## Given entries

-- Opening Marker --

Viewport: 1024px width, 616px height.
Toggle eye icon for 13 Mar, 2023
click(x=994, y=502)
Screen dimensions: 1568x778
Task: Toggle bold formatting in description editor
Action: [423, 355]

-- Closing Marker --

## Assignment
Every line of the data must appear again in the answer, exactly as written.

## Result for this exercise
Viewport: 1024px width, 616px height.
Toggle eye icon for 13 Mar, 2023
click(x=994, y=502)
Screen dimensions: 1568x778
Task: Toggle bold formatting in description editor
Action: [423, 355]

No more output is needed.